AMD / Intel / Basic NVIDIA (Vulkan)

  1. Works with AMD Adrenalin, Intel Arc Graphics, or standard NVIDIA drivers.
  2. You don't need to install anything, because the required vulkan-1.dll is automatically installed by Windows with your GPU drivers.
  3. Set "HardwareBackend": "Vulkan" in appsettings.json.

CPU Only

  1. Set "HardwareBackend": "CPU". No extra steps required.

4. Running the App

  1. Launch Echo.exe.
  2. A console window will appear, initializing all the required settings.
  3. Follow the logs—they are designed to be extremely readable so you can instantly tell if something goes wrong.
  4. Hold down your designated Push-To-Talk key, speak your thoughts, and release the key.
  5. The transcribed text will automatically be saved to your clipboard and typed into your active window right under your cursor if you have enabled 'UseAutoInsert'.

🛠️ Troubleshooting

Issue: Couldn't find recording devices in the system, shutting down...

  • Cause: Windows privacy settings are blocking access to your microphone, or no microphone is plugged in.
  • Fix: Go to Windows Settings -> Privacy & security -> Microphone. Ensure "Let desktop apps access your microphone" is turned ON.

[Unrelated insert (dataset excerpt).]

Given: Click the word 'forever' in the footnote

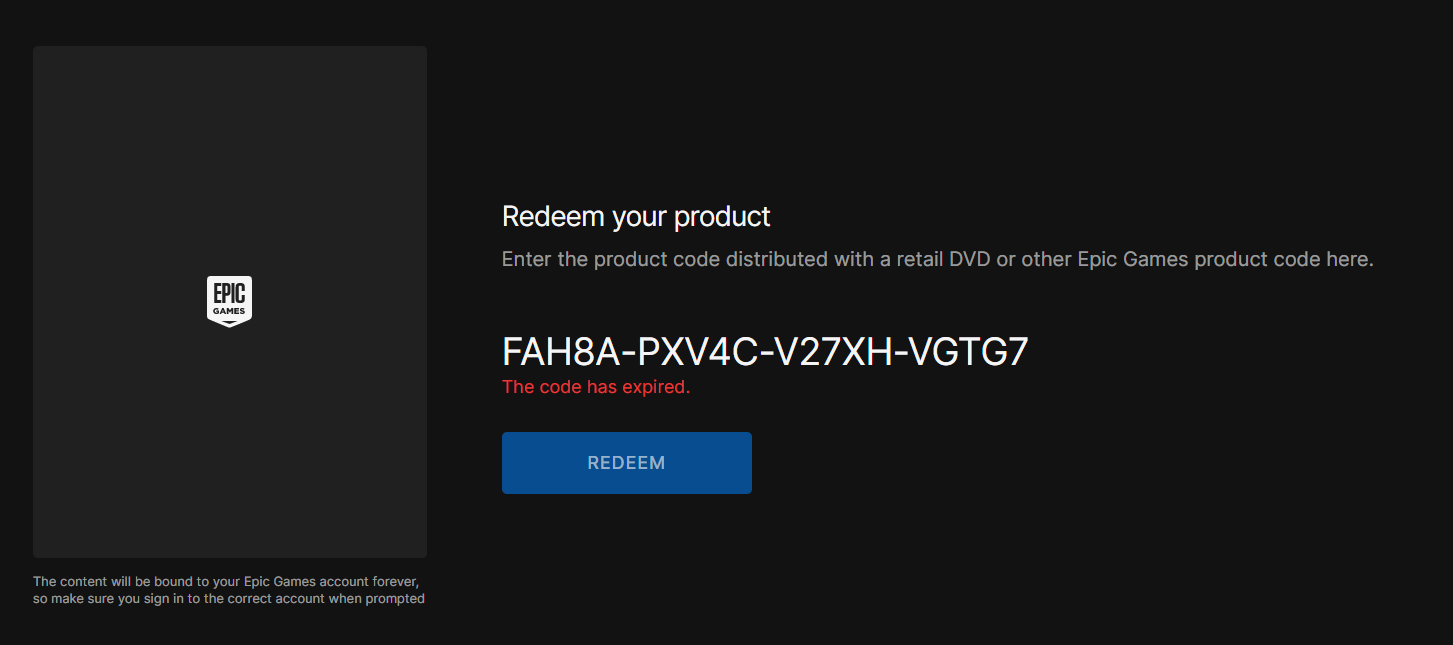Looking at the screenshot, I should pyautogui.click(x=396, y=581).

Issue: BadDeviceId calling waveOutOpen or application crashes on startup.

  • Cause: You have audio feedback enabled ("PlaySound": true), but your system currently has no active audio output devices (speakers/headphones).
  • Fix: Connect a speaker/headphone or set "PlaySound": false in appsettings.json.

Issue: The application types out random words, hallucinations, or just the prompt instead of what you said.

  • Cause: Your microphone is too quiet, and the Voice Activity Detection (VAD) cut off your speech, sending a silent audio file to the AI. The AI hallucinated based on the default context prompt.
  • Fix: Lower the "SilenceThreshold" in appsettings.json (e.g., from 0.03 to 0.01 or 0.005). You can also enable "OutputMicAmplitudeDebugInfo": true to see your actual mic levels in the console.

Issue: The AI transcribes keyboard clicks, mechanical sounds, or the app's own "beep" as random words.

  • Cause: Your microphone is picking up the physical sound of your Push-To-Talk keystroke or the application's audio feedback. The VAD registers this sharp noise as speech.
  • Fix: Lower the application's audio feedback "Volume" in appsettings.json (e.g., to 0.05) and slightly increase the "SilenceThreshold" (e.g., to 0.02) so the VAD ignores these background noises. Positioning your microphone further away from the keyboard also helps.